The effect of cytokines on cultured mononuclear cells from patients with B cell chronic lymphocytic leukemia

Abstract In the past 5 years a number of cytokines have been identified that control B cell development, proliferation, and maturation. The role of such cytokines in the evolution, pathophysiology, and treatment of B cell malignancies is an area of great interest. The in vitro response of freshly isolated peripheral blood mononuclear cells from patients with B cell chronic lymphocytic leukemia (B‐CLL) and a high white cell count, to four cytokines, IFN‐α, IFN‐γ, IL‐2 and TNF, was studied.
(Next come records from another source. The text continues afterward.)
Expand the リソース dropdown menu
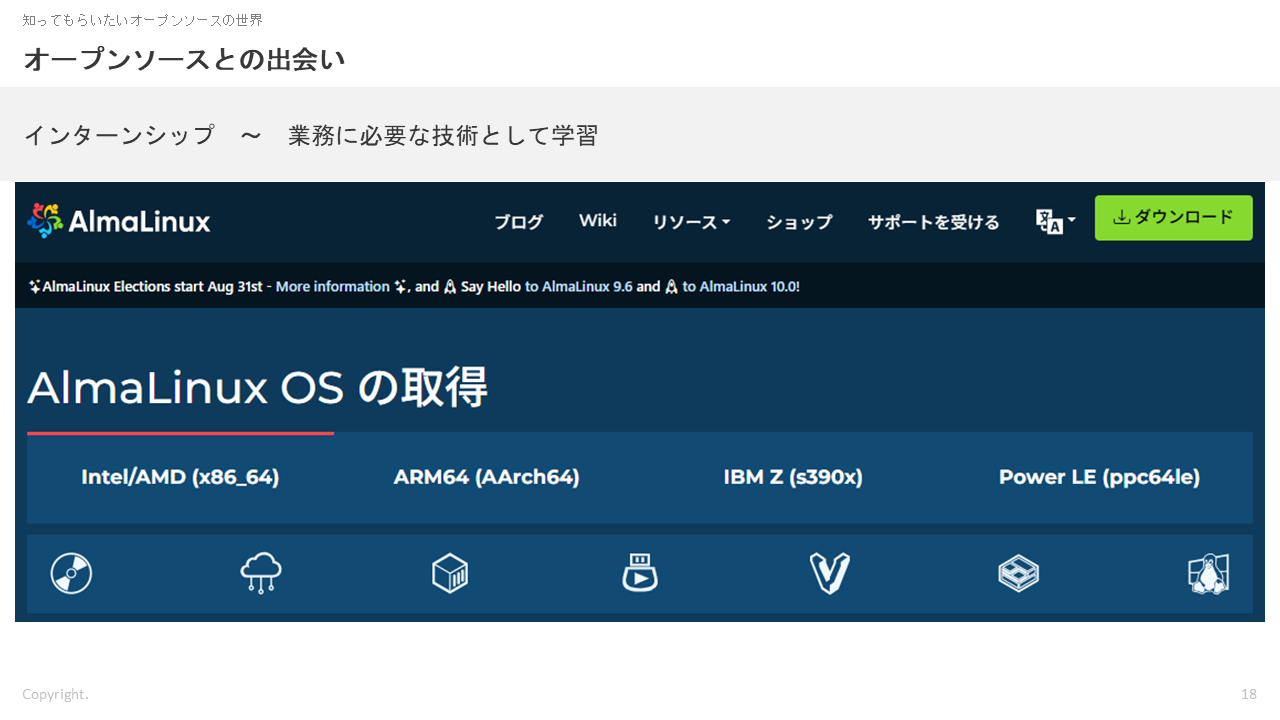 point(691,222)
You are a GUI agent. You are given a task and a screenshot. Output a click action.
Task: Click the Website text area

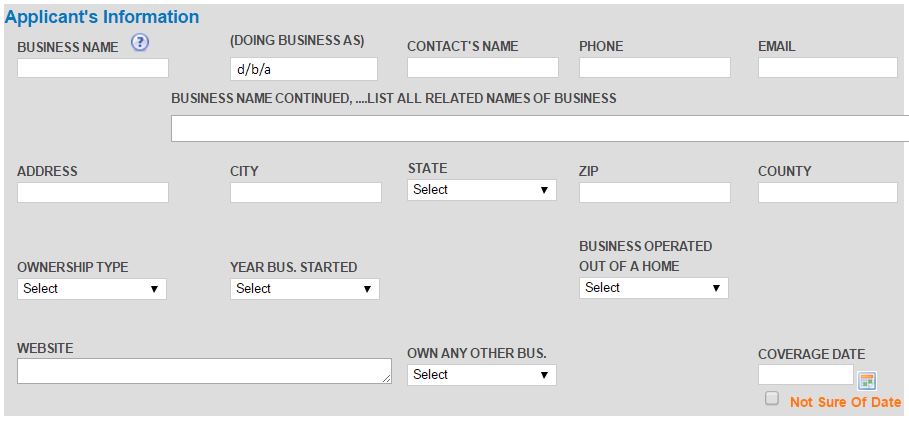pyautogui.click(x=204, y=371)
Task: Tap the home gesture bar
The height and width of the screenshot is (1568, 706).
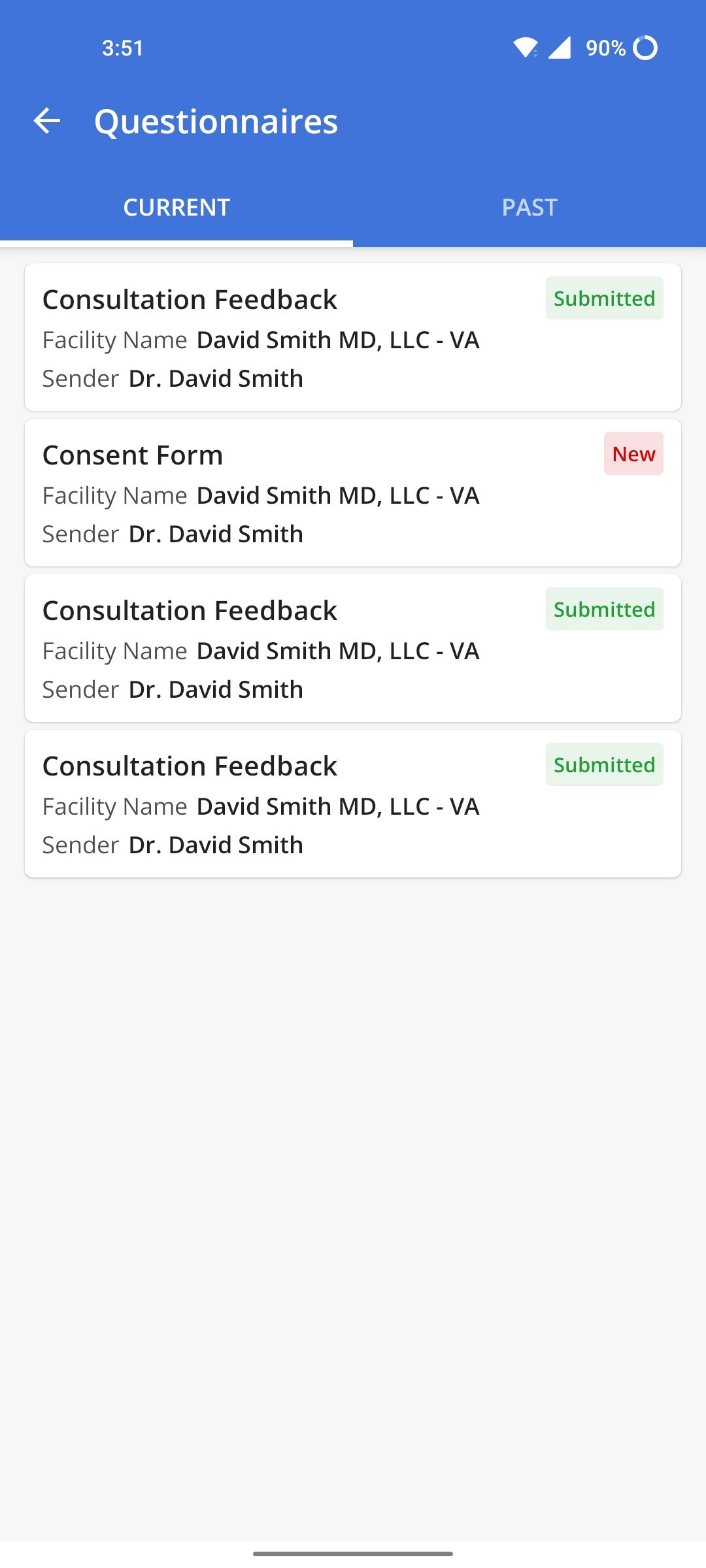Action: tap(353, 1554)
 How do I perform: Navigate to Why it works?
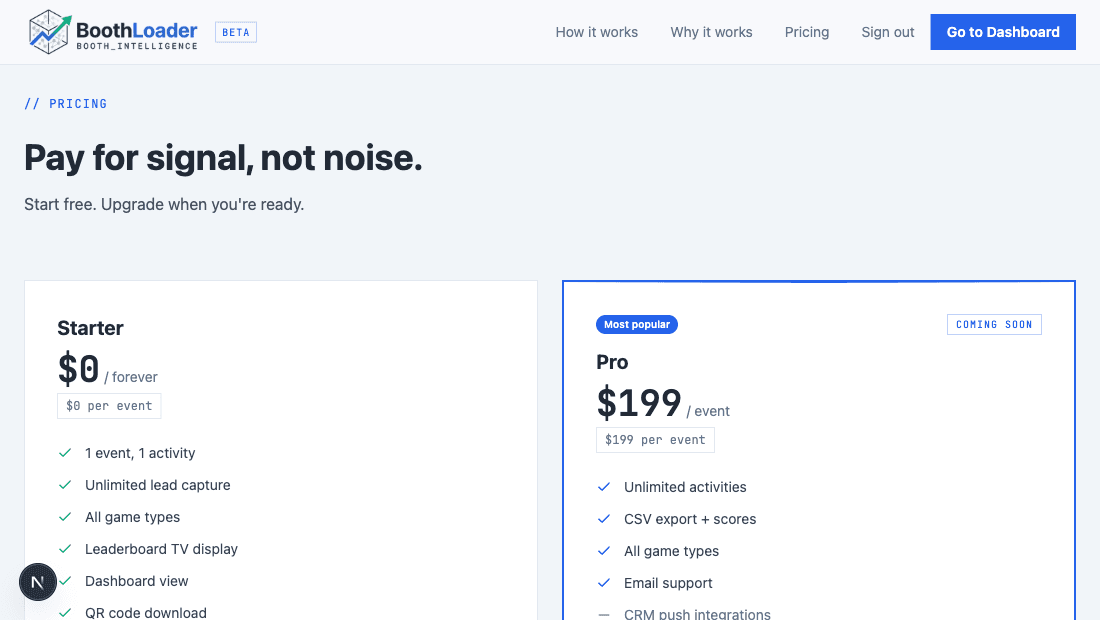click(711, 32)
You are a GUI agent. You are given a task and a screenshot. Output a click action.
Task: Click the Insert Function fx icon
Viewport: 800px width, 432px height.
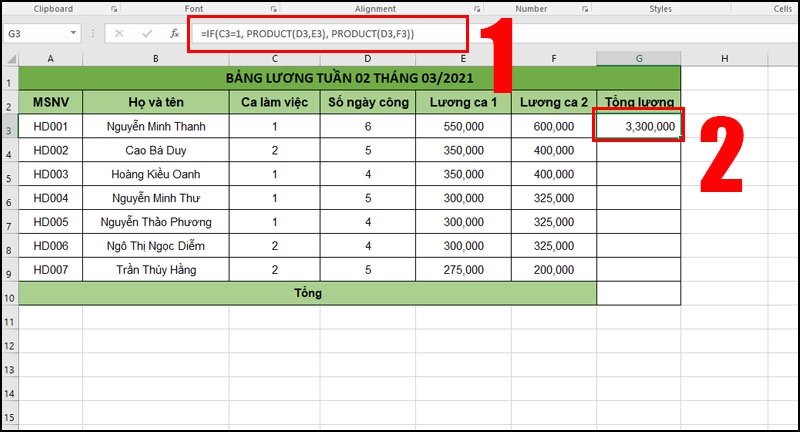[x=174, y=33]
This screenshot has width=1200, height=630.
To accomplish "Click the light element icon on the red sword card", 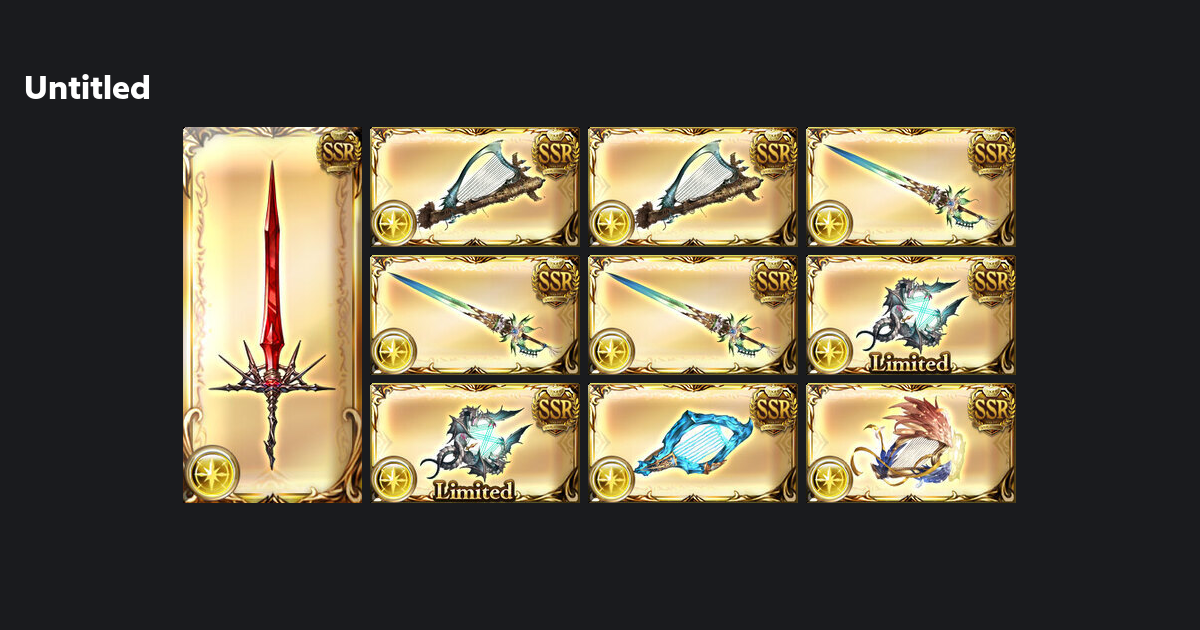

No culture condition or cytokine resulted in a significant increase in cell number over 4 days, cells survived better in autologous serum than in heat inactivated foetal calf serum, and a small but significant increase in blast cells was seen when the cells were cultured in IL‐2. There was a discrepancy between uptake of thymidine and increase in cell number which can be explained by the low labelling index of these cultures and the fact that cells can incorporate [ 3 H]‐thymidine without going into mitosis. The majority of cultures produced biologically active TNF at levels ranging from 1 to 40 pg/ml. In IFN‐α treated cultures TNF levels were decreased. Cultures contained biologically active IL‐6 at levels ranging from 2 to 2800 U/ml. IL‐6 production was not influenced by other cytokines. Thirteen of 28 patients had detectable IL‐6 in their serum, but in cells lysed no more than 2 h after removal from the patient, message for IL‐6 could not be detected by Northern blotting. Cells also failed to express IL‐1β mRNA but seven of eight patients had low levels of TNF message. Preliminary data using in situ hybridization techniques revealed that whilst no mRNA for IL‐6 was detected, TNF and IL‐1β mRNA were detected in a minoority of mononuclear cells.